■ EXERCISE: Please copy, exactly as they appear below, the lines from the one containing "Screen dimensions: 626x338" through the one containing "Select the 주간 graph range tab".

■ RAW DATA:
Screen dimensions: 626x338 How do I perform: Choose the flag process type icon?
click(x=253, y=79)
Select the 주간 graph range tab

...

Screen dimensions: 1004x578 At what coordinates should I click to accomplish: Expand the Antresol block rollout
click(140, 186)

* * *

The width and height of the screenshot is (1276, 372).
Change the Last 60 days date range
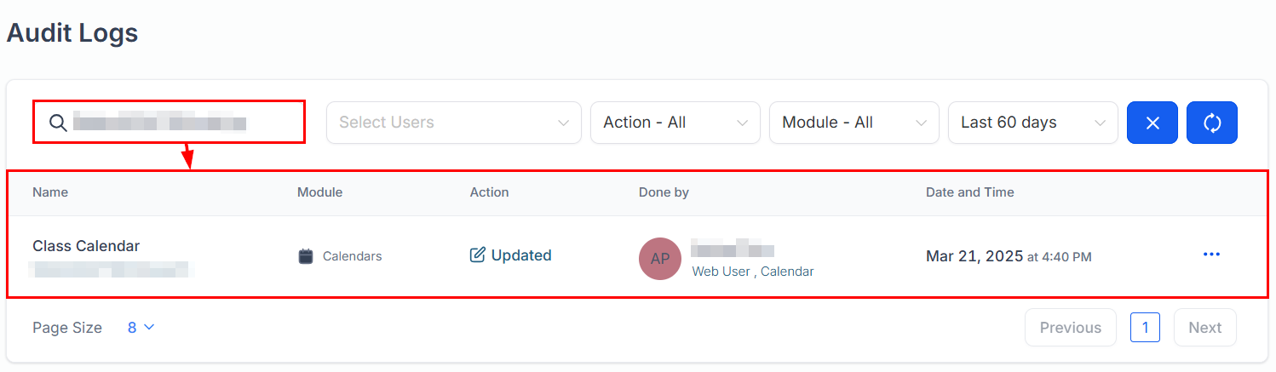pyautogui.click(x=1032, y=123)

■ PROBLEM SOLUTION:
Screen dimensions: 626x338 How do I perform: Choose the flag process type icon?
click(x=253, y=79)
Select the 주간 graph range tab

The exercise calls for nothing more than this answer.